駅のプラットホームで優れているのは対向式ではなくて島式

上下1本ずつ、計2本の線路が敷いてある鉄道の路線の、駅の形態は大半のものがふたつの種類にわかれます。
ひとつは、対向式と呼ばれているものです。上下の線路の外側に1面ずつ、計2面のプラットホームが”対になって向かいあわさって”いるスタイルのものです。
もうひとつは、島式とよばれるもの。2本の線路のあいだに1面のプラットホームが、(線路を海に見立てたときに)”まるで島のように存在して”いるところからこのような呼びかたがされています。

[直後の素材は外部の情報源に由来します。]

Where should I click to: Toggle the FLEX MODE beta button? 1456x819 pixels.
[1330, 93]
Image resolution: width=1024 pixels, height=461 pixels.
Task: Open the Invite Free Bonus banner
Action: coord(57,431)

対向式、島式、それぞれにデメリットとメリットがあります。
よって、総合的に評価したときに、どちらのほうが優れているんだろう、という疑問を昔からいだいていながら、なかなか結論を出すことができずにいました。

しかしいまでは、私のなかで完全に答えは出ています。
より優れているのは、島式のほうです。

島式であれば、上下線のどちらか一方向だけが混雑しているとき(たとえば朝の通勤時間帯など)、比較的すいているもう一方向の面積的な余裕を利用することができます。
理由はもうひとつあります。それは、乗客にとって使い勝手が良い点です。

ふだん利用する駅であれば、迷うことはありません。しかし土地勘のない、遠出先や、遠出先でなくとも初めて来た駅などでは、自分がこれから乗りたい方向へ行くためには、どっちに着く電車であるかを見極める必要があります。
島式であれば、どちらかわからずとも、とりあえず1面しかないプラットホームまでやって来て、それから判断すれば済みます。
しかし対向式だと、どちらのホームに降りる(ないし昇る)べきなのか、ホームへ着く手前の段階で決めなければなりません。

寝過ごしたり乗りまちがえたりして、逆方向の列車で引きかさなければならないとき、島式であればほぼバリアフリーです。
一方の対向式ならば、反対側のホームへ行くのに階段の昇降を必要とします。場合によってはそれにかかる時間のせいで列車を1本、待たなければならないことにもなります。

その路線が建設、敷設されたときの経緯や土地の制限上の理由から、島式ではなく対向式のホームになった、という事情もあることは考えなければなりませんが、鉄道を利用するさいは、駅ごとに、そんな優劣を考えながら乗ってみてください。